■ **Your assignment**
Lines from the first one down to the one containing "Given: Select the 62.8 cell in RACE High" in the data below are the only ones needed; please return them exactly, both ends included.

■ **Extracted entries**
§
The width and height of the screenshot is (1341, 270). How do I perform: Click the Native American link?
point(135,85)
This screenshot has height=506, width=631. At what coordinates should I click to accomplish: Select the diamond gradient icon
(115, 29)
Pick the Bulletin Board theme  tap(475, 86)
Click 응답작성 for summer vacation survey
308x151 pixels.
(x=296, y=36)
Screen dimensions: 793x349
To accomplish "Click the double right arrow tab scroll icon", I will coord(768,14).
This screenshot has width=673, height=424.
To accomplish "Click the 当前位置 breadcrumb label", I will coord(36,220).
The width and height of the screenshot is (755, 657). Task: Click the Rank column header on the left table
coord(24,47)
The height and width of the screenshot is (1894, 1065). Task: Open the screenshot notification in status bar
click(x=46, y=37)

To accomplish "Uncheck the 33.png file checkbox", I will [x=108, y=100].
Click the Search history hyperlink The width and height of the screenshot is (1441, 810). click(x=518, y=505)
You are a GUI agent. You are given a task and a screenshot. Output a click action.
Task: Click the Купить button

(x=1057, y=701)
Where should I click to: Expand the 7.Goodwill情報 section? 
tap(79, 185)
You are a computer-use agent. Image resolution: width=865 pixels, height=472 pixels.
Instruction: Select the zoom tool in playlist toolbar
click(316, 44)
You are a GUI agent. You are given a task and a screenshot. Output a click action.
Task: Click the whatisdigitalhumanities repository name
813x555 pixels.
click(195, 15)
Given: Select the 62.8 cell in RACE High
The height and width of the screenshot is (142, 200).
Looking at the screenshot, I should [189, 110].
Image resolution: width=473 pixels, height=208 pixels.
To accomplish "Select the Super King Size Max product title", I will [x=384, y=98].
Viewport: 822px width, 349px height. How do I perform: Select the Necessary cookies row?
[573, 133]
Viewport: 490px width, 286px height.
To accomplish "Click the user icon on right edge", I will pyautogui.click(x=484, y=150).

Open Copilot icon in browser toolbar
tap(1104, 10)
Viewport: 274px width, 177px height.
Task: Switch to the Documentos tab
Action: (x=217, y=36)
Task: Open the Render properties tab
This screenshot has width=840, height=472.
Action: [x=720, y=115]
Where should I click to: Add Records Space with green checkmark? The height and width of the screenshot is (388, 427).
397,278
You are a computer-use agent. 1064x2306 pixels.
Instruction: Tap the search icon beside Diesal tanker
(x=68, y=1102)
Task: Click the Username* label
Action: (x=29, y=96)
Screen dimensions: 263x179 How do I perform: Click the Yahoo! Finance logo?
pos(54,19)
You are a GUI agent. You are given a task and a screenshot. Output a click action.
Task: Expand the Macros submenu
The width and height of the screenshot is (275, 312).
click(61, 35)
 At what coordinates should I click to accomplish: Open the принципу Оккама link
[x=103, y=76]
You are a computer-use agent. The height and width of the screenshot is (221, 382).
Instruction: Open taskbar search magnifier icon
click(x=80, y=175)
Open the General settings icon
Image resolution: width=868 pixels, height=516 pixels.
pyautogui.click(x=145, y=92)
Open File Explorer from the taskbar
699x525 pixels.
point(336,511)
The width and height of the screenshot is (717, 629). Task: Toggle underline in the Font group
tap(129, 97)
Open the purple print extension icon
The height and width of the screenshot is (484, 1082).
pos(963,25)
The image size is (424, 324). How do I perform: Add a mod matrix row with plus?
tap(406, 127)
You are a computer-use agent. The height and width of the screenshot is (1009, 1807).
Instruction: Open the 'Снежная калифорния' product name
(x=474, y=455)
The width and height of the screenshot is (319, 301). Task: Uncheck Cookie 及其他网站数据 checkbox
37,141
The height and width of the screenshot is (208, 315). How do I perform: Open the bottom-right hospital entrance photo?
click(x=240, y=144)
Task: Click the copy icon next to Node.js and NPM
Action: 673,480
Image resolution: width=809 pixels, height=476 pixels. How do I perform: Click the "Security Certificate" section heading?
§
■ **Response**
The width and height of the screenshot is (1341, 270). How do I perform: Click the Native American link?
point(135,85)
This screenshot has height=506, width=631. At what coordinates should I click to accomplish: Select the diamond gradient icon
(115, 29)
Pick the Bulletin Board theme  tap(475, 86)
Click 응답작성 for summer vacation survey
308x151 pixels.
(x=296, y=36)
Screen dimensions: 793x349
To accomplish "Click the double right arrow tab scroll icon", I will coord(768,14).
This screenshot has width=673, height=424.
To accomplish "Click the 当前位置 breadcrumb label", I will coord(36,220).
The width and height of the screenshot is (755, 657). Task: Click the Rank column header on the left table
coord(24,47)
The height and width of the screenshot is (1894, 1065). Task: Open the screenshot notification in status bar
click(x=46, y=37)

To accomplish "Uncheck the 33.png file checkbox", I will [x=108, y=100].
Click the Search history hyperlink The width and height of the screenshot is (1441, 810). click(x=518, y=505)
You are a GUI agent. You are given a task and a screenshot. Output a click action.
Task: Click the Купить button

(x=1057, y=701)
Where should I click to: Expand the 7.Goodwill情報 section? 
tap(79, 185)
You are a computer-use agent. Image resolution: width=865 pixels, height=472 pixels.
Instruction: Select the zoom tool in playlist toolbar
click(316, 44)
You are a GUI agent. You are given a task and a screenshot. Output a click action.
Task: Click the whatisdigitalhumanities repository name
813x555 pixels.
click(195, 15)
Given: Select the 62.8 cell in RACE High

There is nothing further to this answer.